3. Hukuman tambahan (al uqubat al
taba’iyyah), yaitu hukuman yang dikenakan mengiringi hukuman pokok. Seseorang
pembunuh pewaris, tidak mendapat warisan dari harta si terbunuh.
4. Hukuman pelengkap (al uqubat al
takhmiliyyah), yaitu hukuman untuk melengkapi hukuman pokok yang telah
dijatuhkan, namun harus melalui keputusan tersendiri oleh hakim. Hukum
pelengkap ini menjadi pemisah ari yang hukuman tambahan tidak memerlukan
keputusan tersendiri seperti, pemecatan suatu jabatan bagi pegawai karena
melakukan tindak kejahatan tertentu atau mengalungkan tangan yang telah
dipotong di leher pencuri.
Ketiga, ditinjau dari segi kekuasaan hakim dalam menentukan
bert ringannya hukuman, hukuman terbagi atas dua macam:
1. Hukuman yang mempunyai batas
tertentu, artinya hukuman yang telahditentukan besar kecilnya. Dalam hal ini
hakim tidak dapat menambah atau mengurangi hukuman tersebut atau menggantinya
dengan hukuman alin. Ia hanya bertugas menerapkan hukuman yang telah ditentukan
tadi seperti, hukuman yang termasuk ke dalam kelompok jarimah hudud dan
qishash/diyat.
2. Hukuman yang merupakan alternative
karena mempunyai batas tertinggi dan terendah. Hakim dapat memilih jenis
hukuman yang dianggap mencerminkan keadilan bagi terdakwa. Kebebasan hakim ini,
hanya ada pada hukuman-hukuman yang termasuk kelompok ta’zir. Umpamanya hakim
dapat memilih apakah si terhukum akan dipenjarakan atau didera (jilid),
mengenai penjara pun hakim dapat memilih, berapa lama dia dipenjarakan.

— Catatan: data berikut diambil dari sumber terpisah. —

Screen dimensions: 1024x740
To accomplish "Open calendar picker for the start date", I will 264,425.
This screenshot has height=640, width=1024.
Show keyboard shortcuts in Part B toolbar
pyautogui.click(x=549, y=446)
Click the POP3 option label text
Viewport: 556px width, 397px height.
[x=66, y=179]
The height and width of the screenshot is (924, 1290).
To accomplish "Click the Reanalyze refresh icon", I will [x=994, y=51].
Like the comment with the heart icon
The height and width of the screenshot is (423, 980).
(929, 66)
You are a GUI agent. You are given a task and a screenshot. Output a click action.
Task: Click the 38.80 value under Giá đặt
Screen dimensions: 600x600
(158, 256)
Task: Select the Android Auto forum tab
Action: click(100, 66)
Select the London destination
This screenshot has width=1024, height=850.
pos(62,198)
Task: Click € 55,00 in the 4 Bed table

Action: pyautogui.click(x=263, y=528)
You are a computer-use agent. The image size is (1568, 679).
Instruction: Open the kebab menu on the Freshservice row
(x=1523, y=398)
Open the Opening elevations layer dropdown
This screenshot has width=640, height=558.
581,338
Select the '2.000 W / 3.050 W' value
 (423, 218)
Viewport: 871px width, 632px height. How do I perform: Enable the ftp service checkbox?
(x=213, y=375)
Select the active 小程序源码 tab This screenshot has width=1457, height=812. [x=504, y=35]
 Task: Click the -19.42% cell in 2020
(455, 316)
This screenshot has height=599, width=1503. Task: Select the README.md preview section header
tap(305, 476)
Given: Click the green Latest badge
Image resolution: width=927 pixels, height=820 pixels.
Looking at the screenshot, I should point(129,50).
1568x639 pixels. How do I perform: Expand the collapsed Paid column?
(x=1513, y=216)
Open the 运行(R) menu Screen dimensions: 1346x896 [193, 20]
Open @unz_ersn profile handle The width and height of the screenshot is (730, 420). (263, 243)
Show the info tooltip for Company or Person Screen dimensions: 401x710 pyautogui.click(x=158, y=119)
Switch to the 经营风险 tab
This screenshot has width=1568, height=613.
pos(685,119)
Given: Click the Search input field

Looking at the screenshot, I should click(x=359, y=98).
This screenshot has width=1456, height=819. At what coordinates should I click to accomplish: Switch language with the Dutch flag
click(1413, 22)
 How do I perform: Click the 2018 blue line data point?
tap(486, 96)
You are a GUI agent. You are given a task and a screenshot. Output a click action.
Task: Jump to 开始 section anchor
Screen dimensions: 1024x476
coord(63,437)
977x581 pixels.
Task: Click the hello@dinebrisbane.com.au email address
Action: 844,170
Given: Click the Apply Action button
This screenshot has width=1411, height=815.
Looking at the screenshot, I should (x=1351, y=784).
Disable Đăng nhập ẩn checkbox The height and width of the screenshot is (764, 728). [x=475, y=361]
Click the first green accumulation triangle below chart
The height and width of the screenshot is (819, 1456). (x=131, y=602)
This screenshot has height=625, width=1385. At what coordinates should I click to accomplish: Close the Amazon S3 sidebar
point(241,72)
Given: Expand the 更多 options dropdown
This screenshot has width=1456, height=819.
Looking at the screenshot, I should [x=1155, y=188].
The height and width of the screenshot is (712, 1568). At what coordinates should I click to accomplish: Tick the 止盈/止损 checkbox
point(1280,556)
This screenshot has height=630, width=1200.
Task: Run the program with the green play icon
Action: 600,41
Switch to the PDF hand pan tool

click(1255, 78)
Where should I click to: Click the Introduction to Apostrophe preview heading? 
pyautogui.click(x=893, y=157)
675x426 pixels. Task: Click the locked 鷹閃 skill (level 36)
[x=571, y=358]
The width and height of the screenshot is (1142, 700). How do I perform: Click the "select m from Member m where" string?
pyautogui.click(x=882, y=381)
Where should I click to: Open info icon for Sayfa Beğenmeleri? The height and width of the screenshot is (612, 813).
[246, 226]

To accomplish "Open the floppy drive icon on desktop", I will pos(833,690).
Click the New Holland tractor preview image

Keempat, ditinjau dari segi objek yang dilakukannya hukuman,
terbagi dalam :
1. Hukuman badan, yaitu hukuman yang
dikenakan terhadap anggota badan manusia seperti hukuman potong tangand an
dera.
2. Hukuman yang dikenakan terhadap jiwa,
seperti hukuman mati, Ahmad Hanafi memasukkan hukuman mati dalam hukuman badan,
sedangkan H. A. Djazuli memasukkannya ke dalam hukuman terhadap jiwa, bukan
badan atau nyawanya, tetapi hukuman yang bersifat psikologis, seperti ancaman,
peringatan, atau teguran.
3. Hukuman yang dikenakan terhadap
hilangnya kebebasan manusia atau hilangnya kemerdekaan, seperti pengasingan
atau penjara. Ahmad Hanafi memasukkan hukuman penjara dalam hukuman dengan
objek badan, sedangkan H. A. Djazuli, memasukkannya dalam bagian tersendiri.
4. Hukuman terhadap harta benda si
pelaku jarimah, seperti perampasan (penyitaan), diyat, dan denda.